▸ **Excerpt**:
···

If you’re overloaded with writes, your solution will end up being a bit different. Rather than replication, instead you’ll need to rely sharding: splitting your data so that each database server only contains a subset, and then having a mechanism (often just some code in your application) which correctly picks the right shard for a give operation.
Because this allows each server to only do a subset of the writes, you can scale out horizontally to handle more or less any write load. In practice people dislike sharding because you can no longer perform operations against all of your data (for example, to count all of the submitted posts), instead you’ll have to perform the operation against each shard independently and figure out how to combine the results yourself.
If your servers are running out of IOPS or disk space, sharding is also the best solution. In a certain sense, sharding is load balancing for stateful services.
Sharding is also complex to maintain operationally, you’ll spend a lot of time maintaining the mechanisms which route to the correct shard, and even more time figuring out how to rebalance your shards to prevent one shard from becoming so large that it can’t handle all of the writes routed to it.
If you have heavy reads and heavy writes, then you absolutey can combine replication and sharding as shown above.
Although replication and sharding are two of the most common scaling solutions for an architecture interview, there are a few others worth mentioning:
Batching is useful when you have too many writes for your database, but for whatever reason you don’t want to start sharding your database yet. Especially for usecases like analytics which are tracking the number of pageviews for a given page over a minute, batching could allow you to go from 10,000s of writes per second to one write a minute (although you’ll have to store the batched data somewhere, perhaps in a message queue or even justin your application’s memory).

···

▸ **Entries provided**:

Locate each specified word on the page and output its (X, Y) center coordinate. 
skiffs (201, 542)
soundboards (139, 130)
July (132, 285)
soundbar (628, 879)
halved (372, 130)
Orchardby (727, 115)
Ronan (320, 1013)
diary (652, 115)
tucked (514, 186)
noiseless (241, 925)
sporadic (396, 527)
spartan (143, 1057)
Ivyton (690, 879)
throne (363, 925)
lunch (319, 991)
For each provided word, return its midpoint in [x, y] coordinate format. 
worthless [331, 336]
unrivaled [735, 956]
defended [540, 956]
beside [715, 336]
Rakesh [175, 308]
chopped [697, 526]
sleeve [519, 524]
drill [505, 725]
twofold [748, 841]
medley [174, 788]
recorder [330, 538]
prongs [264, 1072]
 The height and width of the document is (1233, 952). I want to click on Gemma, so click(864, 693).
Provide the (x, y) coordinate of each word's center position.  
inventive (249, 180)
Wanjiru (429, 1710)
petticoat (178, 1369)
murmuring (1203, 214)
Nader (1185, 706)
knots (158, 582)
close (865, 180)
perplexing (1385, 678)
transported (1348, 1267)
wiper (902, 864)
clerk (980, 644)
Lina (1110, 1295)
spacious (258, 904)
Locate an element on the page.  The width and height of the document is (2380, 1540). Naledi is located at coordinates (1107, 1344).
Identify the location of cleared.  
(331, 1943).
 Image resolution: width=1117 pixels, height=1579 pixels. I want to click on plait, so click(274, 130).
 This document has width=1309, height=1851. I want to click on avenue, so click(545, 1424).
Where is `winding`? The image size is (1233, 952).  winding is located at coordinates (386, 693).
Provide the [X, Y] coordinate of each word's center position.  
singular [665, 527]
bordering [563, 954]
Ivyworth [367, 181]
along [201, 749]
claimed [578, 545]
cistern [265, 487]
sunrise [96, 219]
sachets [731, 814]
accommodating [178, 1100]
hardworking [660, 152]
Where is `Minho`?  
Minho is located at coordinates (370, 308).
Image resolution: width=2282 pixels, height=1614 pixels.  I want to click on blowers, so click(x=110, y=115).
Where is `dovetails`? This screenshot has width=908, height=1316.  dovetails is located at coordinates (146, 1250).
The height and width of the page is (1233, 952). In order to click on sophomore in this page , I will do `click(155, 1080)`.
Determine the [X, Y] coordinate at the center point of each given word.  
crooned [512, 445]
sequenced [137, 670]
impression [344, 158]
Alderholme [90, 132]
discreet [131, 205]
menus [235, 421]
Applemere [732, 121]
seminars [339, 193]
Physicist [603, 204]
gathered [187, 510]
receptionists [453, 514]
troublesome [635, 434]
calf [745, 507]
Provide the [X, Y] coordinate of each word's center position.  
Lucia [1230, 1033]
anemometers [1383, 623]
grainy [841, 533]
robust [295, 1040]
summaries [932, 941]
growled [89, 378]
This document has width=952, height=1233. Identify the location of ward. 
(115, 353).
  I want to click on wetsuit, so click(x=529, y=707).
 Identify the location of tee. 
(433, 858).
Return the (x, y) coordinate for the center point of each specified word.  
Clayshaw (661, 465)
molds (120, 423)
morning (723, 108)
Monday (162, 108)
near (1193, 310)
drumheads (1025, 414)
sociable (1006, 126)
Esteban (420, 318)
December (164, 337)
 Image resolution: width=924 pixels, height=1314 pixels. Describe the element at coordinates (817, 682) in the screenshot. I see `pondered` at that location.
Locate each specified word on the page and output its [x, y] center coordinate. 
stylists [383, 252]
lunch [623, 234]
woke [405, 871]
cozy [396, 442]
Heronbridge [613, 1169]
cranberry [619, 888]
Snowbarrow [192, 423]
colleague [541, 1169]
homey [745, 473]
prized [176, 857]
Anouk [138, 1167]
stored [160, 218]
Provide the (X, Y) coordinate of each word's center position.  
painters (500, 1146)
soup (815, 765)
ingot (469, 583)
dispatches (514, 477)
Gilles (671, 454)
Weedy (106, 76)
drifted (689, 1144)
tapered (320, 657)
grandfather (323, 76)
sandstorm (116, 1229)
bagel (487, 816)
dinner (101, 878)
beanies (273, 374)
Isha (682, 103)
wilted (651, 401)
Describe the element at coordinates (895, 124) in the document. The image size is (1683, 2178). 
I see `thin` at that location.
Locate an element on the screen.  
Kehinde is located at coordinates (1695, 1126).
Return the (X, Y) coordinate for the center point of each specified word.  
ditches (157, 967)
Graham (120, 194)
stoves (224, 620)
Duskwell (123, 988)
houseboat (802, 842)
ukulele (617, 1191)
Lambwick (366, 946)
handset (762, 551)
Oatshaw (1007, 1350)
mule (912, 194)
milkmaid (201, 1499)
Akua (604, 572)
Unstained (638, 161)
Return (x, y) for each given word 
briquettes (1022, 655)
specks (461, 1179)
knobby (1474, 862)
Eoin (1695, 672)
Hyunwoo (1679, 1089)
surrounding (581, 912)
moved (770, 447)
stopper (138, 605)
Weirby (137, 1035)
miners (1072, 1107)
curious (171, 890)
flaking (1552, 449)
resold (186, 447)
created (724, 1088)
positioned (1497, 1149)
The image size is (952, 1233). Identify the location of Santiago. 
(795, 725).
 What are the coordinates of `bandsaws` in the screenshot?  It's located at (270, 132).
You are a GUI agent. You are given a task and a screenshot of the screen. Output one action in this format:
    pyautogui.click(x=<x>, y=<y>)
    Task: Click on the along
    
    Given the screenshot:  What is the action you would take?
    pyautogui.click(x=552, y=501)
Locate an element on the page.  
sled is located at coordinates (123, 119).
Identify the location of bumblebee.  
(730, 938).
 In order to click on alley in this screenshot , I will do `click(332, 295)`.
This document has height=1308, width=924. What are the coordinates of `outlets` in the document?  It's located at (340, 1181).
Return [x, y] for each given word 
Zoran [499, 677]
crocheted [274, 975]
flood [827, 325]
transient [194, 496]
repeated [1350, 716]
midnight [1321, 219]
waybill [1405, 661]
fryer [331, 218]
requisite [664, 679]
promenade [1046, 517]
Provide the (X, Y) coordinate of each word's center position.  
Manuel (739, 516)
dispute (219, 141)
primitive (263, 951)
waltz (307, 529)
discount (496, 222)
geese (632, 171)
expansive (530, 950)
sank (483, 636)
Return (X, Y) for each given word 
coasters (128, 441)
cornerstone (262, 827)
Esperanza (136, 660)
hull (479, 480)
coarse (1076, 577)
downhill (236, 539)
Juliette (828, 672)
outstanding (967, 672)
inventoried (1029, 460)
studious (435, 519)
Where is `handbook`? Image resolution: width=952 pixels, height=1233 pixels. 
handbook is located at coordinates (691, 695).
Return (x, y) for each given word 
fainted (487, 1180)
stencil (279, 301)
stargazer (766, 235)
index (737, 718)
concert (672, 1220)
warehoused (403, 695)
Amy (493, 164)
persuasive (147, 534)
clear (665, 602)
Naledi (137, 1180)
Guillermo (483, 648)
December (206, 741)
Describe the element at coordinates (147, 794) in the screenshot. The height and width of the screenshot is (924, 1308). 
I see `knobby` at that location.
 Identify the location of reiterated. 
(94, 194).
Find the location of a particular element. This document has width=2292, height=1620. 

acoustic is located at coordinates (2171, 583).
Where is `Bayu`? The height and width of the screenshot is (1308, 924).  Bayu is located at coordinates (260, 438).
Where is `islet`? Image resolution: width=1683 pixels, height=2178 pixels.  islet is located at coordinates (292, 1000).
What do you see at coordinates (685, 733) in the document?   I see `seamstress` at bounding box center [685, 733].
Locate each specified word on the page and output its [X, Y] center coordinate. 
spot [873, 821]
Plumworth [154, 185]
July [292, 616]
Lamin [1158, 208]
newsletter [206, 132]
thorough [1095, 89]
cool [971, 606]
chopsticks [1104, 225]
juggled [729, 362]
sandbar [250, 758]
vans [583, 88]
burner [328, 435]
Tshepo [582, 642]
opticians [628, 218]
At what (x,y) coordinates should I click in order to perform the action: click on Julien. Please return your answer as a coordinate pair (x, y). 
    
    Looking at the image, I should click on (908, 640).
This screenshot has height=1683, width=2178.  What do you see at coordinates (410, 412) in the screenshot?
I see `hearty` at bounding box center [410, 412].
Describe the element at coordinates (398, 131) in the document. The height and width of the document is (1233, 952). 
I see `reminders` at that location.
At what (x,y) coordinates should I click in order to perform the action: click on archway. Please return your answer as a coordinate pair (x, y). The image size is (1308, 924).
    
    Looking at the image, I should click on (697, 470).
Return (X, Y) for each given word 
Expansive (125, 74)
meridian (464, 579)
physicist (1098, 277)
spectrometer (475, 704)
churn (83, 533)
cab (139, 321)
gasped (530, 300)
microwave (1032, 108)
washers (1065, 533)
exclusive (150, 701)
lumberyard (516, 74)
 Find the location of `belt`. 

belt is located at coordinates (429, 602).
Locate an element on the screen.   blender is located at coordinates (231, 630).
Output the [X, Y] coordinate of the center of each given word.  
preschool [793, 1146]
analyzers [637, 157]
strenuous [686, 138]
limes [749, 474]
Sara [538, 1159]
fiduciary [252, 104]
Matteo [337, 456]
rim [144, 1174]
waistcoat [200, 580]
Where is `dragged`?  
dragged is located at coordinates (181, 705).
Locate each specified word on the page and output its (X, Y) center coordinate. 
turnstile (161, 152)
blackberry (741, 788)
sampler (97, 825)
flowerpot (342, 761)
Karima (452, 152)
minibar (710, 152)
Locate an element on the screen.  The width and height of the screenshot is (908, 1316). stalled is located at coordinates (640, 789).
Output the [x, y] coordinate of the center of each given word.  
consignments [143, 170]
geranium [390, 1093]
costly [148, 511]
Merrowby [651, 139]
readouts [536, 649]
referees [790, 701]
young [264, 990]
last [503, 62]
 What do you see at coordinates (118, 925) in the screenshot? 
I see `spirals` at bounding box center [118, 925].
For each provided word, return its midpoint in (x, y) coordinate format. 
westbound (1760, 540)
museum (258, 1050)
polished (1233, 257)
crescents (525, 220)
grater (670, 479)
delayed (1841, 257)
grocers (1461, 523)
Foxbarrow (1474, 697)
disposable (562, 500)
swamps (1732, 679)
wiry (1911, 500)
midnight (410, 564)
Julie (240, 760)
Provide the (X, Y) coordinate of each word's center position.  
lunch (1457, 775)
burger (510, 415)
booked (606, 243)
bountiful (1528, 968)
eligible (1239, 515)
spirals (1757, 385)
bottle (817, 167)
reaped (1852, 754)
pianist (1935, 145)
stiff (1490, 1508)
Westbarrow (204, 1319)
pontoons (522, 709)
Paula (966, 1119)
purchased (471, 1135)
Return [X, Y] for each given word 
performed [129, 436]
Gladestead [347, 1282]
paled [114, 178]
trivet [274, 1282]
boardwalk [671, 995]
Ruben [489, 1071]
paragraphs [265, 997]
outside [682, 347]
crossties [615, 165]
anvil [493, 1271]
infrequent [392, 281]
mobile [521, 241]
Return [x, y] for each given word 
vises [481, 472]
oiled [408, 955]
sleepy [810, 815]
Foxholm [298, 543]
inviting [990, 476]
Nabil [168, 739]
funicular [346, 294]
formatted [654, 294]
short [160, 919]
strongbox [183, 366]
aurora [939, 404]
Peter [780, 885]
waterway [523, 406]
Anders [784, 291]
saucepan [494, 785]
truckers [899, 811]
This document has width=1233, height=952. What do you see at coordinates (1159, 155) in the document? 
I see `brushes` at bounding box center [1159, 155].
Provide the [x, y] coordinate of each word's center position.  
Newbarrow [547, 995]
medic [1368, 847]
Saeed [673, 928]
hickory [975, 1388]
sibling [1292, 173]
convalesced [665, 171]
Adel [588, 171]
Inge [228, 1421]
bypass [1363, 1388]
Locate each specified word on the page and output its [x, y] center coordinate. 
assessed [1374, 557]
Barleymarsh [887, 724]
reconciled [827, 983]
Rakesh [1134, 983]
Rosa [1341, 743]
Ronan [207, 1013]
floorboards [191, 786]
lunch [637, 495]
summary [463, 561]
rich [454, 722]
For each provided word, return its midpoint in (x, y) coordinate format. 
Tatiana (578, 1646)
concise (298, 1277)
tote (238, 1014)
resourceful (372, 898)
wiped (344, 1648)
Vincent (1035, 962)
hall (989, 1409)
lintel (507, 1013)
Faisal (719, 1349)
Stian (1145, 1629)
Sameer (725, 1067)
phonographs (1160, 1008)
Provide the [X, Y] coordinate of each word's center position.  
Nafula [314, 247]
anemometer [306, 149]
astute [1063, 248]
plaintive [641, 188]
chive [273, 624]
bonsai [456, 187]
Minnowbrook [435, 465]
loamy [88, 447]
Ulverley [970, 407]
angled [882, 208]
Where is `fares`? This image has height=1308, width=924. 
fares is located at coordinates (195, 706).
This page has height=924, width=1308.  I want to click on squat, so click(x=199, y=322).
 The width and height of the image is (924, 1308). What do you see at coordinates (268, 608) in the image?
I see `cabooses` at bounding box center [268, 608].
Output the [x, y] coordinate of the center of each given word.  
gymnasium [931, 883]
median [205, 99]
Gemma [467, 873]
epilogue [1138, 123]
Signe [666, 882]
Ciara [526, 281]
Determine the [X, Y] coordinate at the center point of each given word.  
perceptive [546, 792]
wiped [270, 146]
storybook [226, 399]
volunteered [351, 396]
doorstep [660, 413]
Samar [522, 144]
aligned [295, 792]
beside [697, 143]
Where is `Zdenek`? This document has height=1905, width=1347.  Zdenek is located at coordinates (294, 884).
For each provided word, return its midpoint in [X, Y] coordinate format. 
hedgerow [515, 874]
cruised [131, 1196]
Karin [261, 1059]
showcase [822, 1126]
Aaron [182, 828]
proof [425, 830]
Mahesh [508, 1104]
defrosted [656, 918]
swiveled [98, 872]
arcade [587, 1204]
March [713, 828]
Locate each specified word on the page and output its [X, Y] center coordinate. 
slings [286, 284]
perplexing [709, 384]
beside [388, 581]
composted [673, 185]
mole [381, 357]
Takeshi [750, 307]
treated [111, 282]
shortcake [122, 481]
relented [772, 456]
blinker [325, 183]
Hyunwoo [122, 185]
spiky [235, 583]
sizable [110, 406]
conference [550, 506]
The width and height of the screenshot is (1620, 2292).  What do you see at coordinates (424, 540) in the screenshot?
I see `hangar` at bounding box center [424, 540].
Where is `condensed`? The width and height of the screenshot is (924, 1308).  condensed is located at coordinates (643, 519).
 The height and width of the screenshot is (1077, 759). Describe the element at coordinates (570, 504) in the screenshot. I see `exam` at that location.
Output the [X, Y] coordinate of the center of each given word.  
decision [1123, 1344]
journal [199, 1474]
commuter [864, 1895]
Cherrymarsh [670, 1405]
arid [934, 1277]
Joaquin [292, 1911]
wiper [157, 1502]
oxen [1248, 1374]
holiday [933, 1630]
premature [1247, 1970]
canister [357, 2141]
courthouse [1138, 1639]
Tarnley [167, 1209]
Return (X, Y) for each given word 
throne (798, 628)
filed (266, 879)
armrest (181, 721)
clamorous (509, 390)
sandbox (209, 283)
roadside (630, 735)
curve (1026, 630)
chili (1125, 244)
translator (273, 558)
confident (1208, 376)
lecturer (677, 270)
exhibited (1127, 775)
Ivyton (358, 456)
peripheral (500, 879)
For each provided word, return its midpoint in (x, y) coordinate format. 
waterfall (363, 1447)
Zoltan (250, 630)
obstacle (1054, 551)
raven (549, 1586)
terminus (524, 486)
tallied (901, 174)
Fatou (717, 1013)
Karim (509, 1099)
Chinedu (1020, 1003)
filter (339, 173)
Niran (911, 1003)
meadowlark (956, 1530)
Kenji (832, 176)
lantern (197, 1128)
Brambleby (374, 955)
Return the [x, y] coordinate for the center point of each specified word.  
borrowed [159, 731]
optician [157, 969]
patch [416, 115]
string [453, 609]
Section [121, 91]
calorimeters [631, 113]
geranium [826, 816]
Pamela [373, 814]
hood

···

▸ **Work task 1**:
In the database scaling excerpt, what does sharding amount to for stateful services, in a certain sense?
▸ **Work task 2**:
Extract a passage from the database scaling excerpt, beginning at the words "Although replication and" and stopping after the words "your application’s memory).".
▸ **Work task 3**:
Continue the database scaling excerpt from the point where it stops.

▸ **Answer area 1**:
Load balancing.

▸ **Answer area 2**:
Although replication and sharding are two of the most common scaling solutions for an architecture interview, there are a few others worth mentioning:
Batching is useful when you have too many writes for your database, but for whatever reason you don’t want to start sharding your database yet. Especially for usecases like analytics which are tracking the number of pageviews for a given page over a minute, batching could allow you to go from 10,000s of writes per second to one write a minute (although you’ll have to store the batched data somewhere, perhaps in a message queue or even justin your application’s memory).

▸ **Answer area 3**:
Finally, the last strategy I’ll mention here is to use a different kind of database, in particular NoSQL databases like Cassandra are designed to spread writes and reads across many servers by default, as opposed to having to implementing your own custom sharding tools. The typical downside to NoSQL servers is that they have a reduced set of operations you can perform efficiently because each shard only has a subset of data.
If you want to get deeper on NoSQL, my advice would be to read the fairly approachable Dynamo Paper which will give you the concepts and vocabulary to have a thoughtful conversation about the scenarios where a NoSQL database might be appropriate.
This ended up being a bit longer than expected, and in particular what really came to me while writing it is what an odd kind of interview this is. Essentially it is a test to see if people can create the impression that they’ve built large or complex systems before.
Oddness aside, this interview format does a great job of recreating the real experience of codesigning a system together or explaining how an existing system works to a new teammate. As long as we use it with candidates with an appropriate background–namely, some years of experience at an internet company or a company using the same technologies as an internet company–then I think it’s a useful tool in your kit.
If not this format, how do you get a sense of someone’s system design experience?